Offshore Hydrocarbon Resources in the Arctic

From Cooperation to Confrontation in an Era of Geopolitical and Economic Turbulence?

SWP Research Paper 2016/RP 03, February 2016, 30 Pages

The Arctic region has been an area of low tension since the end of the Cold War. This observation is important because the run on hydrocarbons in the Arctic has not resulted in increased rivalries as expected. The outcomes have been international joint ventures in oil and gas project on the economic side and a strengthening of Arctic governance in the political realm. Since 2014, the situation has changed rapidly. Economic interests in hydrocarbon development are increasingly diverging between the five Arctic coastal states. The geopolitical situation between Russia and the West after the annexation of Crimea and military conflict in Ukraine affect the Arctic. There is the danger of falling back to old times when the Arctic was a highly strategic and militarised zone. The sanctions on Russian offshore oil development in the Arctic add to that. Potential long-lead effects of the sanctions, coinciding with relatively low oil prices, can seriously harm the long-term development of oil and gas fields in the Arctic. Joint energy projects had been a stabilising factor in the past.

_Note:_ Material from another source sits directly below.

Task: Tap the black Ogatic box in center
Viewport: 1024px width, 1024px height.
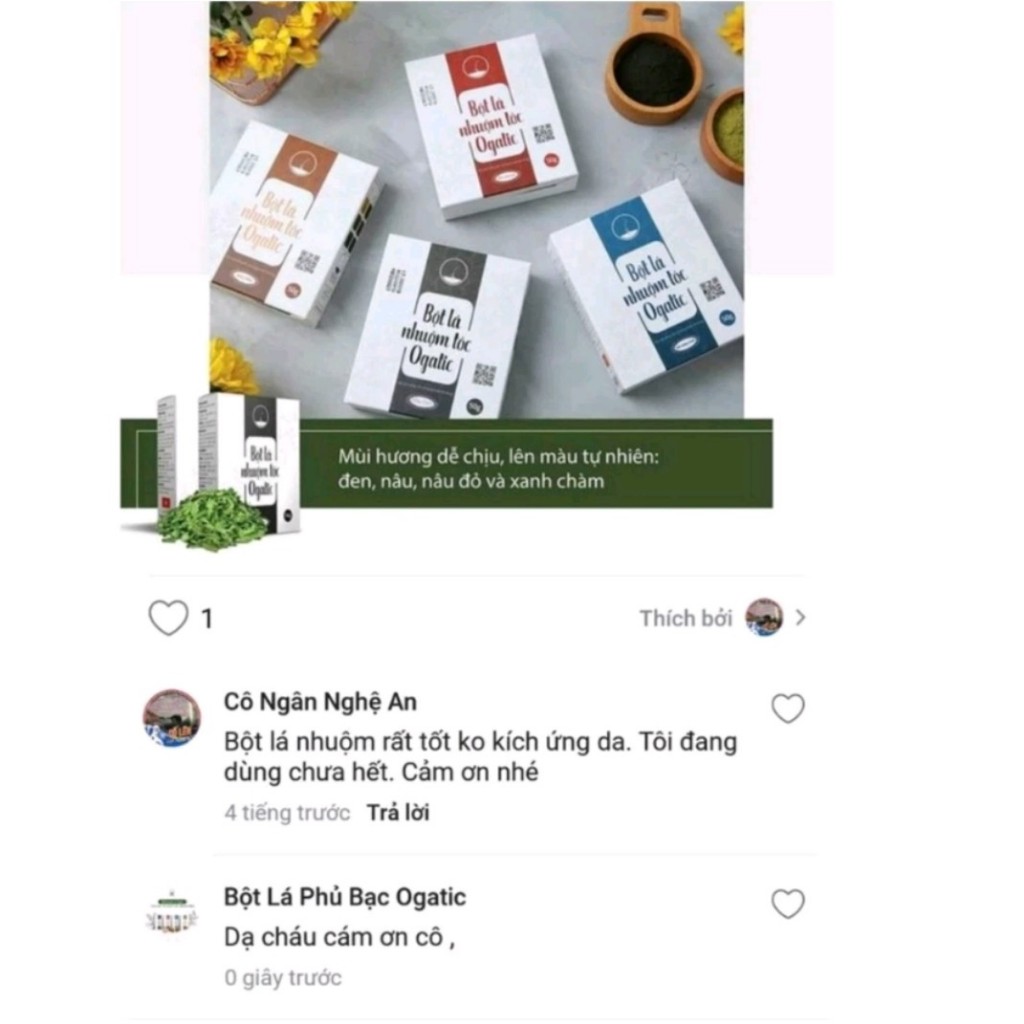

The paper discusses the increasing levels of instability in both economics and politics in the Arctic and the mutually reinforcing effects on international politics. We come to the conclusion that a “loss of a cooperative spirit” can be observed. We argue that these dynamics challenge stable and predictable relations, which work against a sustainable Arctic development that takes the global commons, the environment and the climate into consideration.

From a German and EU perspective, there are far-reaching future implications for the security of energy supply, as two of its major suppliers, Norway and Russia, have their resource bases in the Arctic.